Ketujuh, jamak dikeluhkan rendahnya minat baca siswa, meski itu
juga cerminan realitas masyarakat Indonesia secara keseluruhan. Buku-buku hanya
mangkrak dan berdebu di perpustakaan. Siswa hanya membaca buku paket pelajaran
dan LKS (lembar kerja siswa), belum berminat untuk membaca buku-buku lain. Belum
banyak sekolah melakukan langkah progresif untuk mendorong minat baca siswa.
Alih-alih dijadikan pertaruhan kredibilitas lembaga pendidikan, buku justru
dijadikan lahan bisnis oknum sekolahan. Sekolah telah gagal membentuk budaya
membaca siswa yang semestinya menjadi bagian tak terpisahkan dari proses
pendidikan di sekolah.
Pertanyaan mendasar; jika sekolah yang digadang-gadang sebagai
habitat/ komunitas utama pendidikan justru gagal mendidik siswa untuk
berpendidikan, dari mana lagi siswa belajar mengenai nilai-nilai kehidupan?
Siswa berada di sekolah hanya sekitar 6-7 jam per hari, selebihnya berada di
luar dengan segala nilai-nilai yang saling menegasi, sedangkan sekolah sendiri
tidak steril dari nilai-nilai yang berkembang di luar.
Fajar Baru
Yang penting untuk diingat semua pihak ialah sekolah bukan
satu-satunya `lembaga pendidikan'. Ivan Illich membedakan secara tegas antara
sekolah dan pendidikan, bahkan seperti bumi dan langit. Sekolah membelenggu
kebebasan siswa, padahal pendidikan pada hakikatnya bertujuan membebaskan siswa
dengan seluruh potensi kreativitas yang dimilikinya. Meringkus pendidikan ke
dalam paradigma sekolahan akan dapat memunculkan ketergantungan pada sekolah,
sedangkan peran institusi sosial lainnya terabaikan.
Telah cukup lama sekolah seperti ruang eksklusif yang ditandai
dengan gedung dan pagar yang melingkari sekolah. Sekolah menjadi dunia lain,
yang terlepas dari realitas masyarakat di luar sekolah. Di sinilah sekolah
menjadi `lembaga kebudayaan' yang `invalid' karena nilai-nilai kebudayaan di
luar sekolah justru dikebiri bangunan sekolah dan kurikulum pendidikan.

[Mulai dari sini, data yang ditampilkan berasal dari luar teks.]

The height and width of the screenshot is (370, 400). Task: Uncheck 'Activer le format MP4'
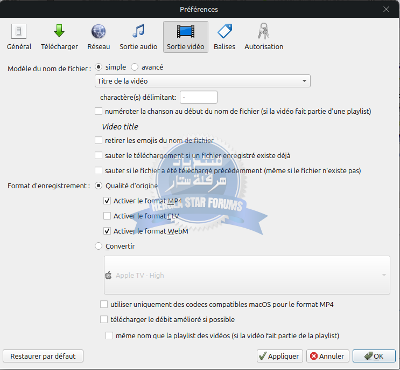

Kondisi itu merupakan titik kulminasi dari rentang panjang
pendidikan nasional yang masih terdikte oleh kepentingan asing (kapitalisme
global) yang semakin merongrong sumber daya manusia (kebudayaan) anak negeri
dan sumber daya alam Indonesia.
Dengan dikembalikannya kebudayaan ke pangkuan Kementerian
Pendidikan, kita sepatutnya berharap Kemendikbud dapat membawa fajar baru
pendidikan nasional yang lebih baik. Asalkan, sekolah dapat menangkap itu
sebagai pengejawantahan kebudayaan dalam praksis pendidikan dan belajar
mengajar di sekolah, bukan pada aspek material kebudayaan yang indikasinya
ialah aspek kognitif; siswa mampu menyebutkan tarian, lagu daerah, alat musik
tradisional, dan anasir-anasir kedaerahan yang dimiliki setiap provinsi.

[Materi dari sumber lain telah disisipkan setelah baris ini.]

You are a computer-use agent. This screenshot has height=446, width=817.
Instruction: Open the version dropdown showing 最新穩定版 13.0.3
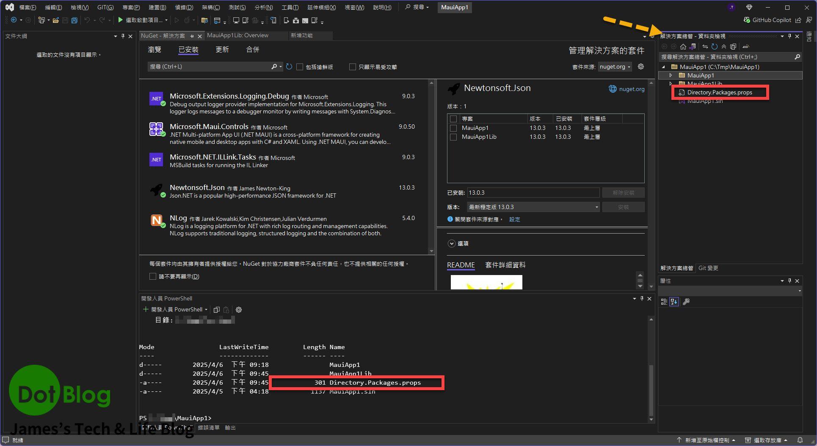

Kita berharap respons sekolah ketika menangkap instruksi
pemerintah tidak dengan cara yang konyol; sekadar memasukkan frasa kebudayaan dalam
RPP, silabus, dan acuan kurikulum yang lain. Kementerian Pendidikan dan
Kebudayaan lebih elok jika tak melulu mengurusi masalah persekolahan, tapi juga
institusi sosial lain, semisal organisasi keagamaan, pers dengan media
massanya, juga organisasi masyarakat yang sering bersinggungan dengan masalah
sosial, karena turut mengonstruksi kebudayaan masyarakat.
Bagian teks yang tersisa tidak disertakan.